Alice nel paese della scienza in bianco e nero

Nel paese della gente normale, quella che la scienza non la tocca nemmeno con la punta dello scarpone, vivono due scienziati. Quello Deipoteriforti e quello Autorevole.
Il primo, lo scienziato Deipoteriforti, è un barone appesantito dagli anni e dal potere. Pratica una scienza rigida e ortodossa: se è medico è medicina ufficiale, sennò è generica scienza tradizionale. Di sicuro ha qualche interesse sporco: se è medico, è legato alle farmaceutiche e riceve ricchi soldoni per prescrivere farmaci inutili ai suoi pazienti. Altrimenti deve tenersi stretta la poltrona, deve difendere la propria inefficienza, deve mascherare ai cittadini, che nolenti lo finanziano con le loro tasse, alcune sue lacune tipo l’incapacità di prevedere terremoti, caduta di meteoriti e altre catastrofi.
Lo scienziato Deipoteriforti è uno che difende lo status quo. E allora, se sei un paziente trovati un alternativo, se sei un giornalista trovati una voce fuori dal coro, se sei un cittadino, comunque, non fidarti.

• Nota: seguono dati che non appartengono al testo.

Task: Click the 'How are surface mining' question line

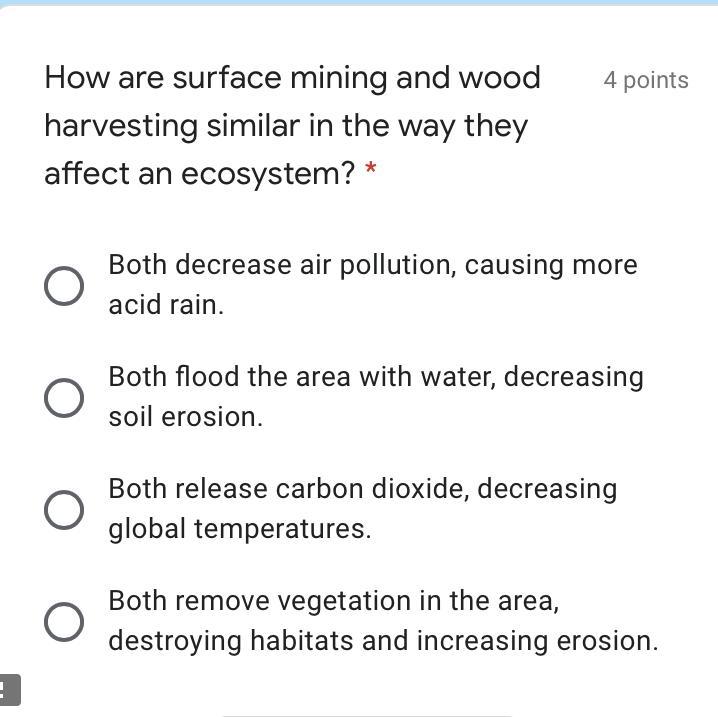Action: point(292,78)
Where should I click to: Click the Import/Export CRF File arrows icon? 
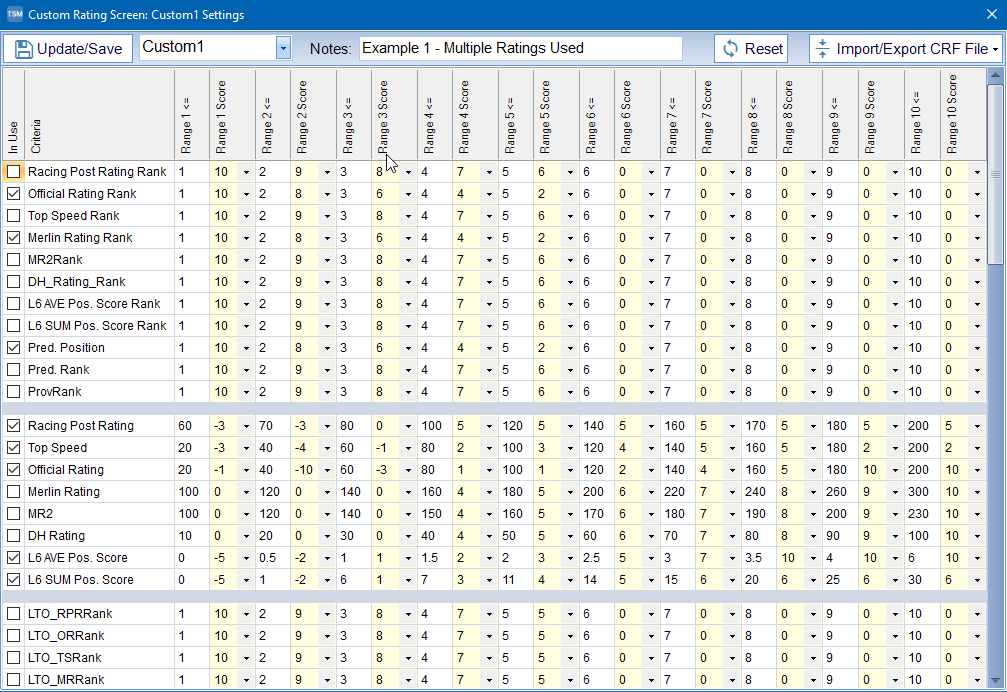click(823, 49)
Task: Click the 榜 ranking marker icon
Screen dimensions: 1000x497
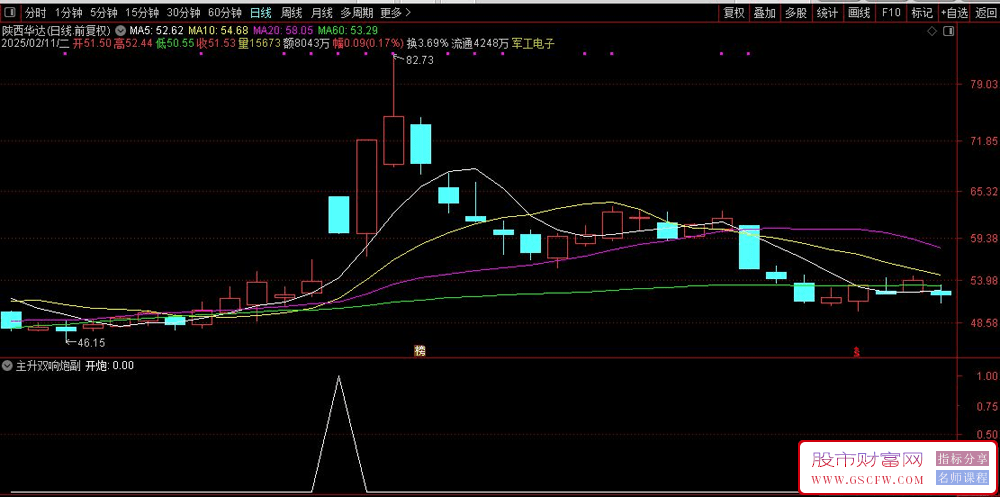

Lo scienziato Autorevole è uno che sa la Scienza, con la Esse maiuscola. E non serve metterlo mai in discussione. Perché la Scienza è una sola e quindi, esimio professore, vorrei tanto che lei cortesemente mi spiegasse, mi chiarisse e mi desse il suo illuminato parere. Che è uno. Ed è il parere della Scienza. E noi qui ad abbeverarci dalla fontana della sua saggezza.
Tipo. Una volta, una collega mi disse che per un’intervista su una questione di energia nucleare avrebbe chiamato un suo amico biologo. Faccio scusa, ma che c’entra un biologo?! Risponde ma lo saprà quali sono i rischi per la salute di una centrale nucleare: è biologo! E le tante volte che ma quello è uno scienziato, eh, uno che ha studiato!

Nel paese della gente normale, che con la scienza ha rapporti saltuari improntati alternativamente al massimo della sfiducia o al massimo della fiducia, per esempio non si prendono gli antibiotici perché le multinazionali del farmaco pensano solo al profitto, e si spendono gli stessi soldoni per sciroppi garantiti nonscientifici: sciroppi prodotti, si presume, da benefattori che vivono d’aria e di amore. Oppure si prendono tonn di antibiotici anche per l’influenza, e si guardano con attenzione medici danarosi tenere dotte lezioni alla tivvù sull’urgenza di farsi visitare per il rischio di gomito della lavandaia. Poi si ascolta a bocca aperta il parere del solito luminare del tutto, che dispensa saggezza a trecentosessantagradi. E si divorano interviste a scienziati da non contraddire, che riescono a essere contemporaneamente Autorevoli, col bollino della scienza, ma anche Vocifuoridalcoro, senza bollino della scienza. Perché ragionano di pancia, si dice, o di cuore, perché non sono servi di nessuno.

Da un po’ di tempo in qua, ho notato che la stessa bipolarità la vivo anch’io. A volte mi trovo a mettere in guardia colleghi e gente del paese della gente normale: beh, guardate che se il 99% degli scienziati la pensa così forse è quell’1% che non è così attendibile… alternato a beh, guardate che gli scienziati non sono mica dei santi: anche loro potrebbero avere il loro tornaconto… con assurdi cortocircuiti e strani giochi di stereotipie.
Fino al paradosso, che qualcuno dei colleghi più svegli smaschera in fretta, nel mondo della gente normale. Io: ma questo scienziato cattedratico accademico non mi sembra che stia facendo un gioco tanto pulito… Collega: non starai mica contro agli scienziati cattedratici accademici, proprio tu, che sei una scienziata?!
Fatemi tornare di là dallo specchio.